Now, it's time to analyze the mind-blowing season finale, "The Beginning." This episode is a doozy, packed with so many twists and turns that you might just lose your head. Come along for one last trip into the wasteland. MAJOR SPOILERS ahead in this mega-sized finale recap!

Brotherhood of Steel in Fallout. Credit: JoJo Whilden/Prime Video © 2024 Amazon Content Services LLC /

Fallout Episode 108 recap: "The Beginning"

"The Beginning" kicks off right where Episode 107 ended, with Maximus (Aaron Moten) on a vertibird bound for the nearest Brotherhood of Steel outpost. These may be Maximus' people, but it feels like anything but a friendly homecoming as two power armored knights glare him down from across the aircraft. It turns out that their destination isn't the previous Brotherhood compound we saw, but Filly, which has been conquered. "The locals put up a fight, but so did we," the vertibird pilot says with a chuckle. Considering that we last saw Filly as a thriving wasteland city, this lends a lot more weight to Thaddeus' words in the previous episode that the Brotherhood is a complicated — and not necessarily benevolent — organization.

Maximus presents the head he's hoping to pass off as Wilzig's to Elder Cleric Quintus (Michael Cristofer). Dane (Xelia Mendes-Jones) is there as well, which is a welcome surprise. After compelling performances in both The Wheel of Time and the premiere of Fallout, I'm happy to see them get a bit more screen time. Elder Cleric Quintus points out that Maximus is wearing a knight's red outfit, prompting Maximus to admit that Knight Titus is dead. That, combined with the fact that the Brotherhood quickly deduces the head doesn't contain the artifact, puts Maximus' life in jeopardy. After all, this isn't the first time knights or squires in Maximus' orbit have come into misfortune — what's the use to keeping him alive? But Dane admits that they caused their own injury in the season premiere, and convinces the Brotherhood to spare him.

Elder Cleric Quintus then talks to Maximus privately, where Maximus reveals that Knight Titus died running. The Elder Cleric laments how the Brotherhood has lost its way, telling Maximus that they once ruled the wasteland. He actually approves of how Maximus has taken power into his own hands, and has a proposition for him: lead the Brotherhood to the real relic and help them build a proper home for themselves, with Elder Cleric Quintus as its ruler. Which doesn't sound at all like a morally dubious proposition.

We then jump to Lucy (Ella Purnell), who finally arrives at the observatory where Moldaver is holding her father. The set design for the observatory gates is great, built from a bunch of eye-catching scrap metal.

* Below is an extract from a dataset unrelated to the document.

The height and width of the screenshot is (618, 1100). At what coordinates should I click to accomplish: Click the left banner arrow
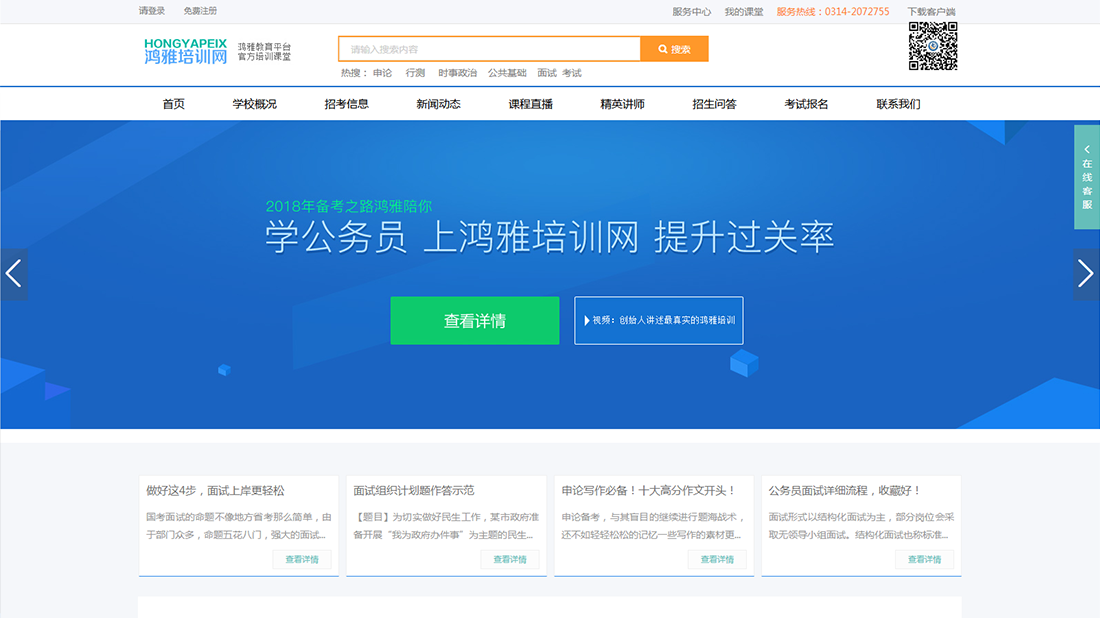15,274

Lucy is escorted in to meet with Moldaver, and we get our first look at this settlement, which serves as the base of operations for the remnants of the New California Republic, aka the government which used to run Shady Sands. It seems like a place with refugees as well; one of the people who watches Lucy enter is a ghoul she saved in the Super Duper Mart back in Episode 104.

The Ghoul aka Cooper Howard (Walton Goggins) and CX404 are on the hunt for the head as well, which is a good opportunity for a flashback. He recalls the day when when he drove his wife Barb (Frances Turner) to work at Vault-Tec, hoping to use the listening device he got from Moldaver to learn more about the company. Executive Bud Askins (Michael Esper) rolls in next to him and starts talking about his training program for up-and-coming executives: Buds' Buds. He talks about time, and how his program will transcend the human lifespan, which he sees as the biggest obstacle to true longterm projects. You can bet we'll be talking about that plenty in a moment.

The transmitter cuts out when Barb enters the Vault-Tec building. Cooper's only option is to go in after her, in hopes that he'll have a better signal. And that's only our cold open, baby! Now strap in for the twisty ride ahead.

Ella Purnell (Lucy) in Fallout. Credit: JoJo Whilden/Prime Video © 2024 Amazon Content Services LLC /

Revelations at the New California Republic HQ

In the observatory, Lucy finally comes face to face with Moldaver (Sarita Choudhury), who has her father, Hank MacLean (Kyle MacLachlan), caged in one of the observatory's lookout rooms. A half-skeletal ghoul is tied to a chair beside a dinner table, setting the creepy mood as Lucy makes a deal: in return for giving Moldaver the head, she wants her father back. Moldaver agrees, and uses a tool to extract the artifact from the base of Wilzig's skull. Then she makes Lucy her own proposition: she'll let Hank go, but first she wants to tell Lucy how she knows him...and about his past. And so begins a long, multilayered reveal that spans most of the episode.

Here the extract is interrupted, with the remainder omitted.